| Pervez Musharraf speaks to military officers in Islamabad. (AFP)
Islamabad, Feb. 12 (Reuters): Pakistan acknowledged today that suspected al Qaida and Taliban militants might be using its territory to launch attacks inside Afghanistan.
Speaking to military officers in Islamabad, President Pervez Musharraf said Pakistan was trying to stem “whatever” was crossing from its soil into its western neighbour.
“On the western border, certainly everything is not happening from Pakistan but certainly something is happening from Pakistan,” he said.
“Let us not bluff ourselves... whatever is happening from Pakistan must be stopped. That is what we are trying to do,” he added. It was Pakistan’s most explicit admission yet that Islamic militants were crossing from its territory to Afghanistan to wage a jihad, or holy war, on foreign forces there. Pakistan, a staunch ally in the US “war on terror”, has come under intense pressure from the US to rein in Islamic militants who mount attacks inside Afghanistan from the relative safety of Pakistani territory.

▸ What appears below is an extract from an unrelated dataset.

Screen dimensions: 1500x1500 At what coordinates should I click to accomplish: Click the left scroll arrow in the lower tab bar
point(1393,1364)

Western diplomats say Pakistan appears to be slightly happier to rein in the Taliban it once sponsored since a new Afghan constitution was drawn up last year that cemented the rights of Pashtuns, Islamabad’s traditional allies in Afghanistan.
A large number of al Qaida and Taliban militants are thought to be hiding in Pakistan’s rugged tribal region which borders Afghanistan.

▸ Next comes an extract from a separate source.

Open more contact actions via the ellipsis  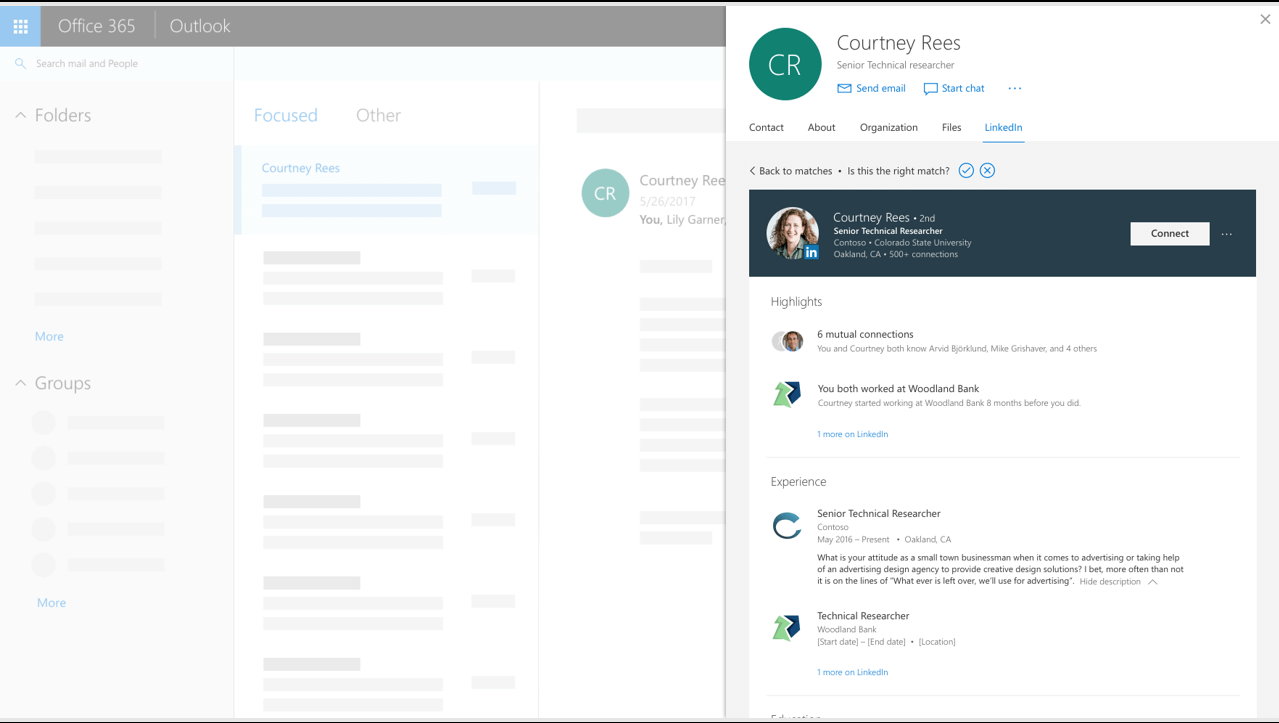(1014, 88)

Afghan officials say fugitive guerrillas have intensified attacks inside Afghanistan in recent months. More than 550 people have been killed in violence since early August, mostly in southern and eastern areas bordering Pakistan.

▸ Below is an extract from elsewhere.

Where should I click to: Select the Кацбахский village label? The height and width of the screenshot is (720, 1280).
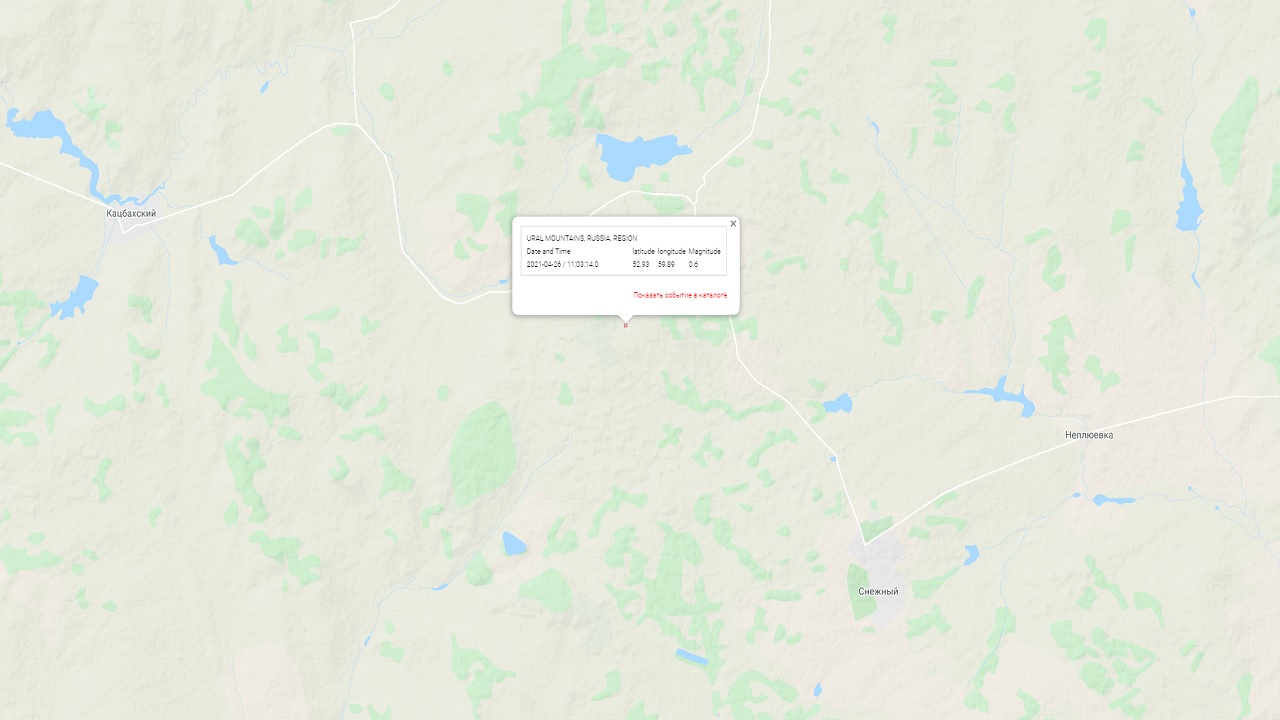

Al Qaida mastermind Osama bin Laden, accused of coordinating the September 11, 2001 attacks on the US, could be hiding along the porous Afghan-Pakistan frontier, American and Pakistani military officials say.
Pakistani foreign minister Khursheed Mehmood Kasuri said today that Pakistan was extending full cooperation to the US in the hunt for the world’s most wanted man.
“Where he is hiding is the $25 million question,” he told reporters in Warsaw, referring to Washington’s reward for information that leads to the capture of bin Laden.
“There is a feeling he is hiding somewhere (near the) Afghan-Pakistani border. There is full cooperation between us and the US in all operations,” he added. The US military has announced it will launch a spring offensive against Islamic rebels in Afghanistan in what could be part of a concerted effort to find bin Laden.
Pakistan has said it would not allow American forces on to its territory during the search, despite a US newspaper report in January that US troops would cross into Pakistan as part of the operation.
A Pakistani journalist detained in December while helping two French reporters was formally charged today after a probe into allegations he hired local Pashtun tribesmen to act as Taliban militants.